Thanks for your help. ;)
mc is of type double. It has to be integral type
mc is pointer to double.
A[mc[2*kc + 1]
In above, you are indexing A with a value in mc (double array). And, there are other similar cases. If you are sure of the values, cast to int
Your declaration of mc:
mc = (double *)malloc(2 * dim * sizeof(double));
And then you use mc multiple times in your array access. For example:
A[mc[2*kc + 1] ...]
Can you change mc to be an int array instead of a double?
Looks like you're using entries in mc, which are doubles, as a part of array subscripts, thus making the entire subscript a double.
If you meant to do this, try casting back to an integer. I don't know what the context of this problem is, but I'd take a real good look at what you're doing to ensure you really want to use the contents of mc as a subscript.
The compiler is complaining because the expression you use as an array index evaluates to type double.
In other words, the expression:
mc[2*kc] + i*dim
...will give you a result which is of type double. You may want to look into the rules for usual arithmetic type conversions in C if you don't understand why this expression evaluates to a double.

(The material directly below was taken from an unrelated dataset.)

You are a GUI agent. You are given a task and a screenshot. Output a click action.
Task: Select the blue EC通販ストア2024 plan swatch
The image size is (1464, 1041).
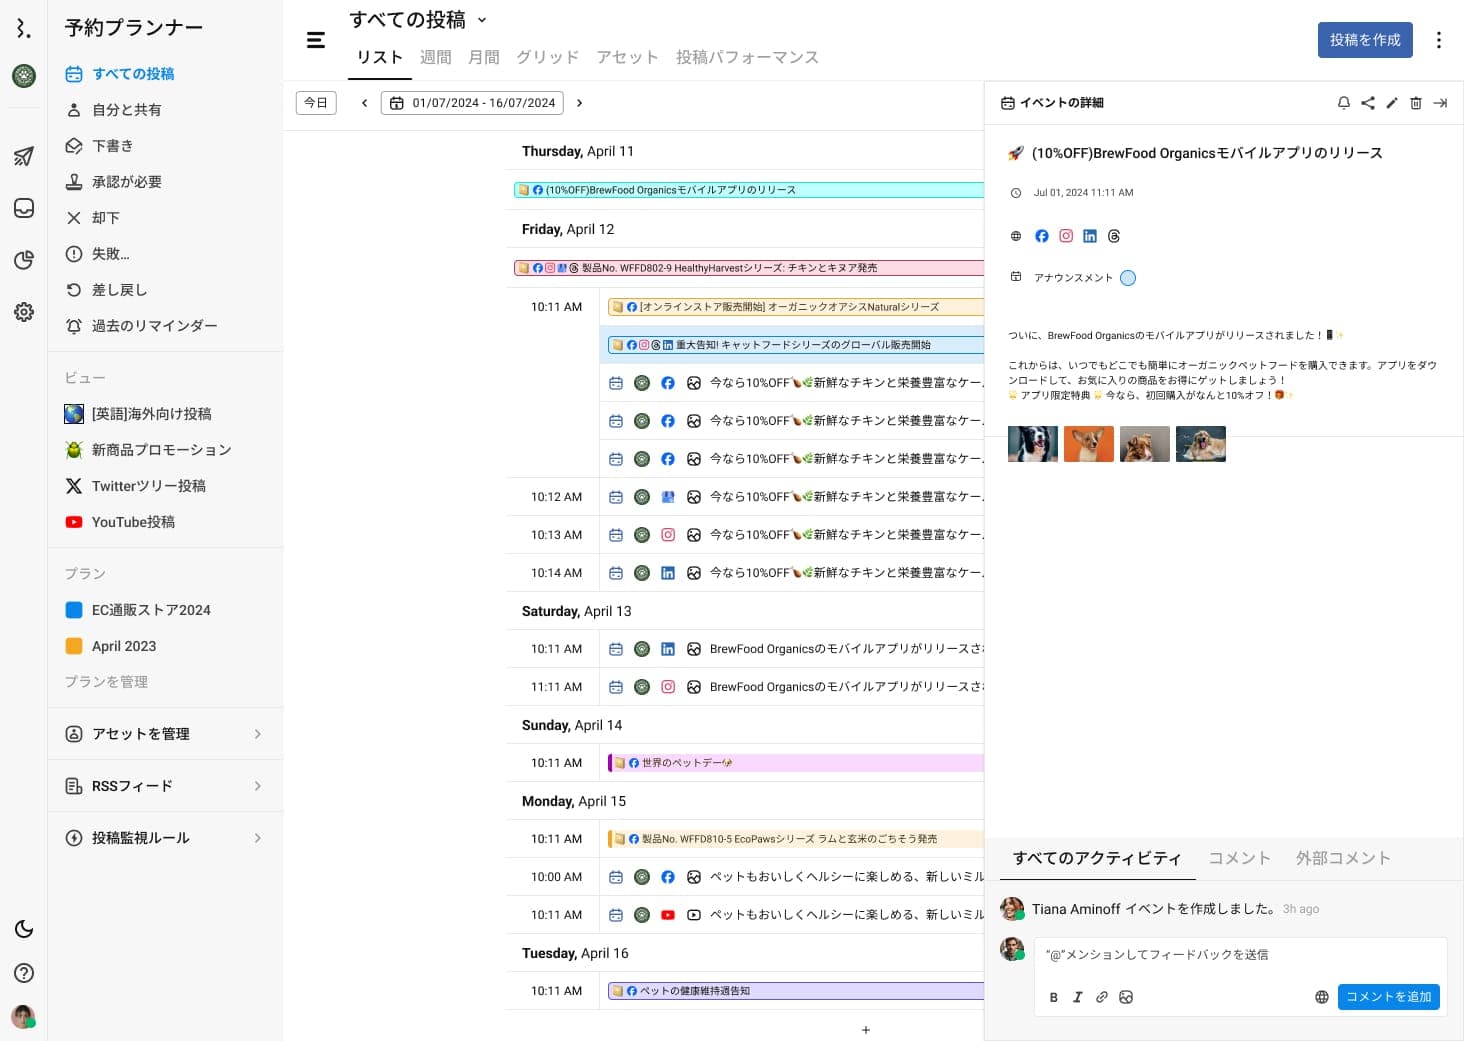click(74, 610)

The problem is that array indices must be integral types, like int or long. This is because the array subscript operator in C is basically shorthand for pointer arithmetic. In other words, saying array[N] is the same as saying *(array + N). But you can't do pointer arithmetic with non-integral types like float or double, so of course the array subscript operator won't work that way either.
To fix this, you'll need to cast the result of your array-indexing expression to an integral type.
mc is an array of doubles, and floating point values cannot be used to index arrays. I notice that nowhere in your code do you assign anything other than integers to mc. You should consider changing mc's type to an array of integers.